--- START OF Exercise inputs ---

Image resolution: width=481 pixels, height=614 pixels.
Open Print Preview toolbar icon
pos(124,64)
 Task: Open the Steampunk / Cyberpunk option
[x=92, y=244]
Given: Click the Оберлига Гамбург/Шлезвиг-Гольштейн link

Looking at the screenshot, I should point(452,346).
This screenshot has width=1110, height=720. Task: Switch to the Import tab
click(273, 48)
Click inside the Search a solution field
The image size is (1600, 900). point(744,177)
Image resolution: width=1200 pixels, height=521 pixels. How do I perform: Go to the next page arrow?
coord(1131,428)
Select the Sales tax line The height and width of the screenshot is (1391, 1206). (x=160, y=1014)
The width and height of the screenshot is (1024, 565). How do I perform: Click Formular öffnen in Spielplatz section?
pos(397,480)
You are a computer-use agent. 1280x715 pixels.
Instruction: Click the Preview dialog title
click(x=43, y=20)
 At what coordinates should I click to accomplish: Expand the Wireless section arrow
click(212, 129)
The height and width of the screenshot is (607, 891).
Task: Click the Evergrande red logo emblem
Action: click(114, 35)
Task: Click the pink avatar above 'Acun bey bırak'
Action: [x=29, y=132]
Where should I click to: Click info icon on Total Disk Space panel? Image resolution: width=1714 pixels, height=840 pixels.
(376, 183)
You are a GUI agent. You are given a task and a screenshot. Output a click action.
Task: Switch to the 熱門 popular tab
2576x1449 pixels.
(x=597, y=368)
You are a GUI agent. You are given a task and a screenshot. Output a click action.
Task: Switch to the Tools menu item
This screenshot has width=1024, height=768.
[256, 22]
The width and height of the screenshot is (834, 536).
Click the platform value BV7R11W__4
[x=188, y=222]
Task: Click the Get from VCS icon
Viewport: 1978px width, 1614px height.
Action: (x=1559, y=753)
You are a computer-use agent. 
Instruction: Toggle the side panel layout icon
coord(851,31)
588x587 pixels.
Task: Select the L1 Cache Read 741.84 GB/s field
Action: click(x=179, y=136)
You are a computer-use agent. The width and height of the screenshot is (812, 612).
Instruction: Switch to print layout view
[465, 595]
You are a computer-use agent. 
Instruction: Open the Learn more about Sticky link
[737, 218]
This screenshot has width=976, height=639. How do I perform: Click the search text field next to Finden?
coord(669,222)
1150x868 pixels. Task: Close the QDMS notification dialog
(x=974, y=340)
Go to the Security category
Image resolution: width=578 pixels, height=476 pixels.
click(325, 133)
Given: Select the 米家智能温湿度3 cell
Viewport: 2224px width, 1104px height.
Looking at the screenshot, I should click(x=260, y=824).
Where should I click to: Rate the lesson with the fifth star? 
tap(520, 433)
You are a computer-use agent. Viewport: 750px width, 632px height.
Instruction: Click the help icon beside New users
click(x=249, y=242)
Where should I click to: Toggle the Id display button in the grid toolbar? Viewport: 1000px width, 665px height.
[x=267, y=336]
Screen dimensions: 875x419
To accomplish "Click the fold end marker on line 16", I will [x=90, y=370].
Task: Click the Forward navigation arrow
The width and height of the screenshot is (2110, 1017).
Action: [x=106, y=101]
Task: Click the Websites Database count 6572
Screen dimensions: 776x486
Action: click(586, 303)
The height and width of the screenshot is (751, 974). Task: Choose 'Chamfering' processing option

--- END OF Exercise inputs ---

• _Task instructions_: Reproduce the entries above between the line containing "This screenshot has width=1110, height=720." and the line containing "pos(397,480)", inclusive.

• _Exercise response_:
This screenshot has width=1110, height=720. Task: Switch to the Import tab
click(273, 48)
Click inside the Search a solution field
The image size is (1600, 900). point(744,177)
Image resolution: width=1200 pixels, height=521 pixels. How do I perform: Go to the next page arrow?
coord(1131,428)
Select the Sales tax line The height and width of the screenshot is (1391, 1206). (x=160, y=1014)
The width and height of the screenshot is (1024, 565). How do I perform: Click Formular öffnen in Spielplatz section?
pos(397,480)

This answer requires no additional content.